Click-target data

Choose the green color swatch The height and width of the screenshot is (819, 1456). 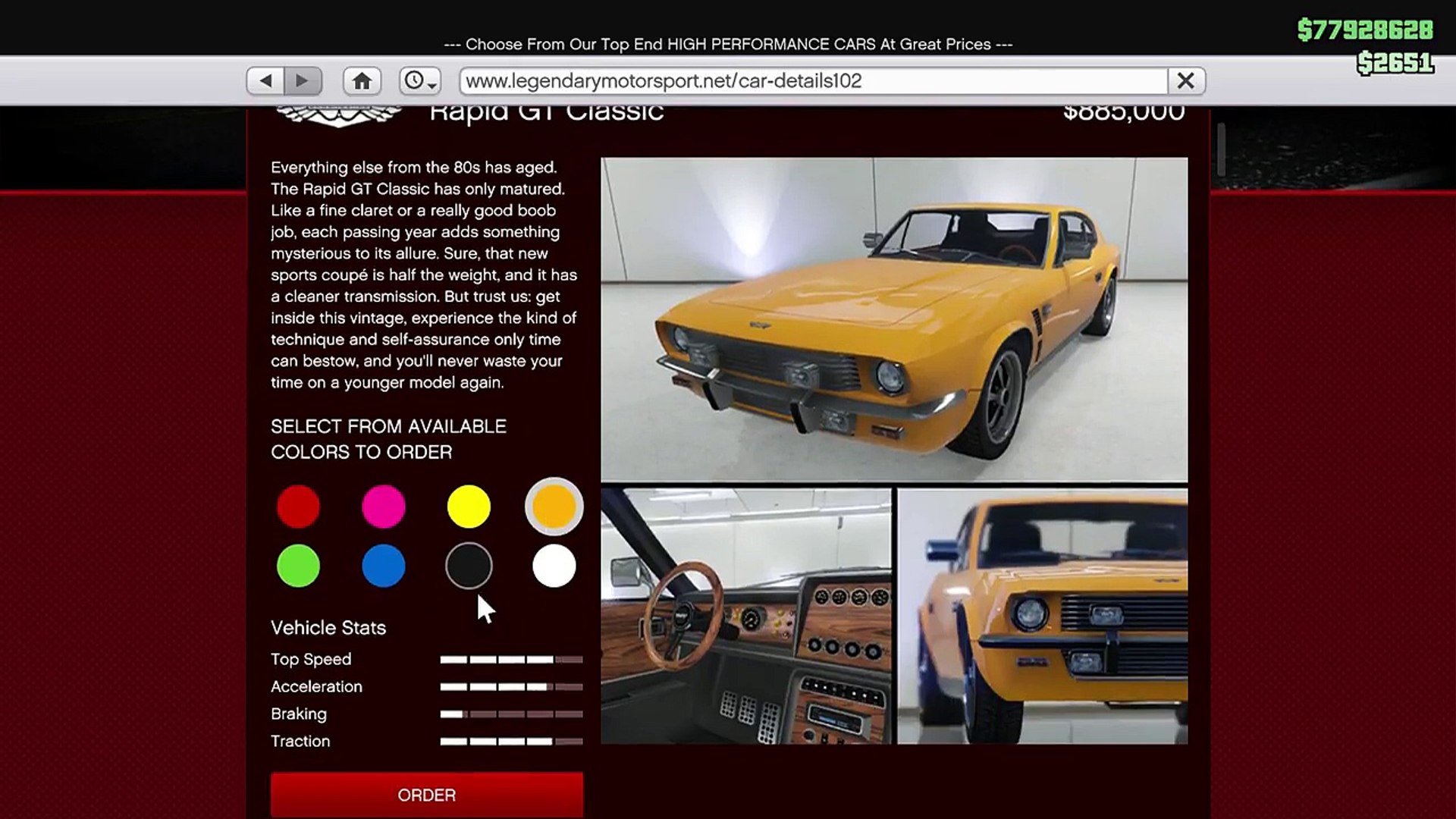click(298, 566)

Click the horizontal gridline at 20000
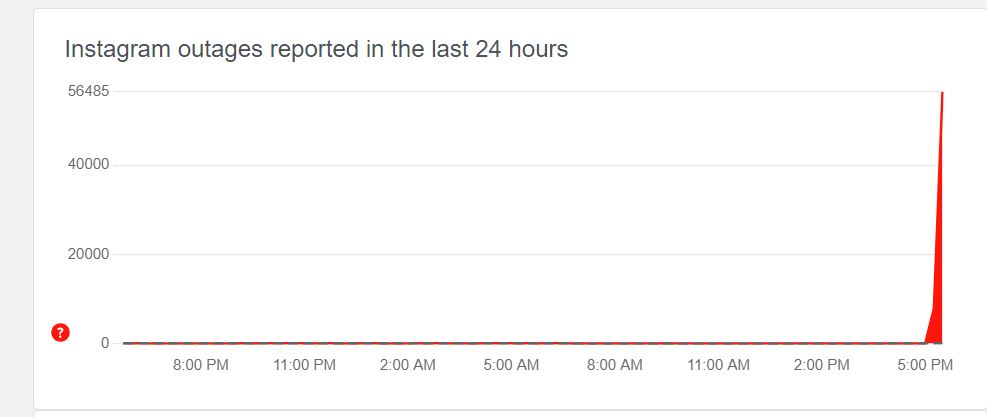(500, 254)
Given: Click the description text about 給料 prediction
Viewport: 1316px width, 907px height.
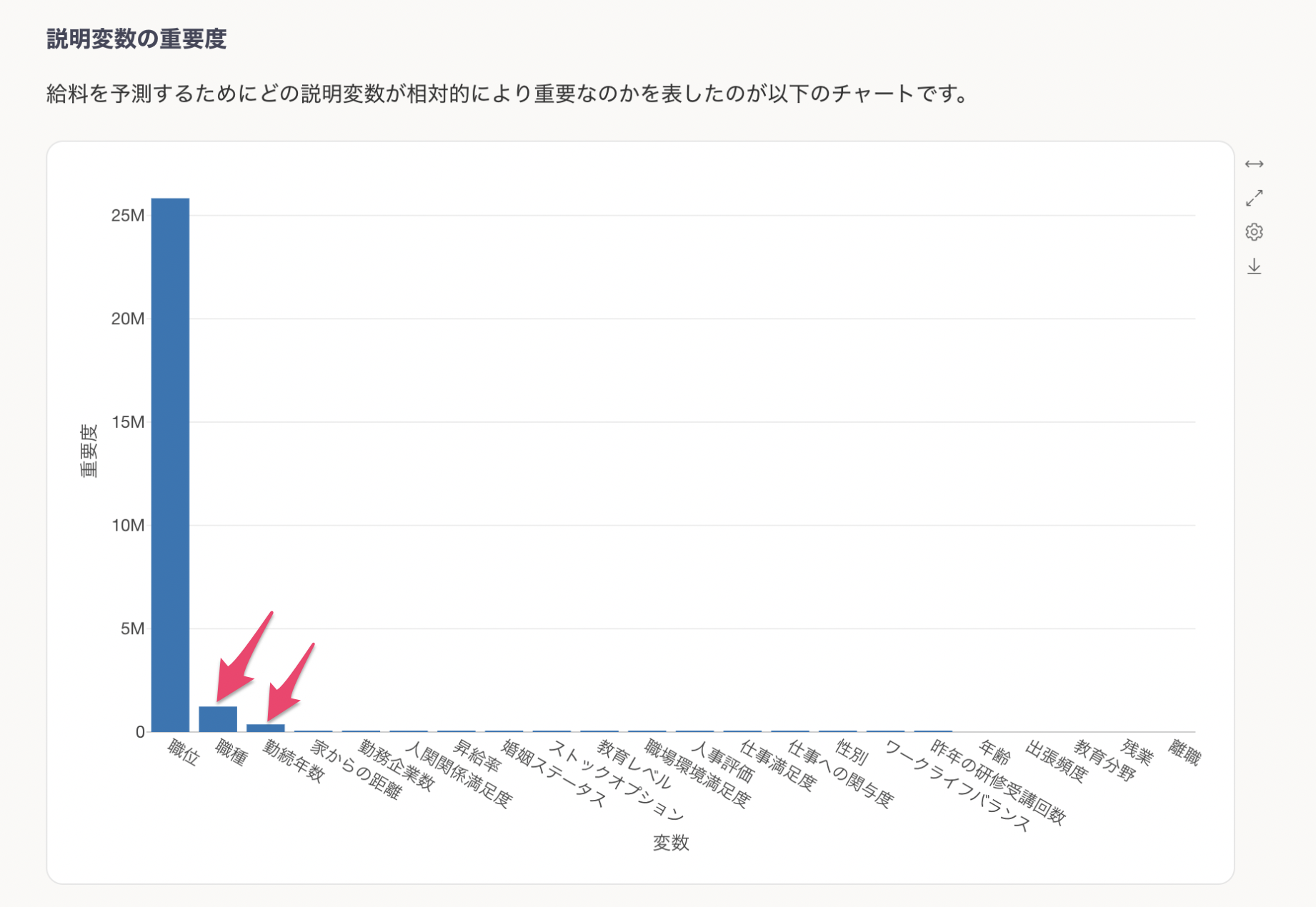Looking at the screenshot, I should pos(507,94).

**The task**. Can you render the items from the line containing "Click the horizontal gridline at 20000" through the end of the items as a numbered list, skipping blank lines and leaving the pictures out?

**Answer to the problem**.
1. Click the horizontal gridline at 20000
2. (500, 254)
3. Given: Click the description text about 給料 prediction
4. Viewport: 1316px width, 907px height.
5. Looking at the screenshot, I should pos(507,94).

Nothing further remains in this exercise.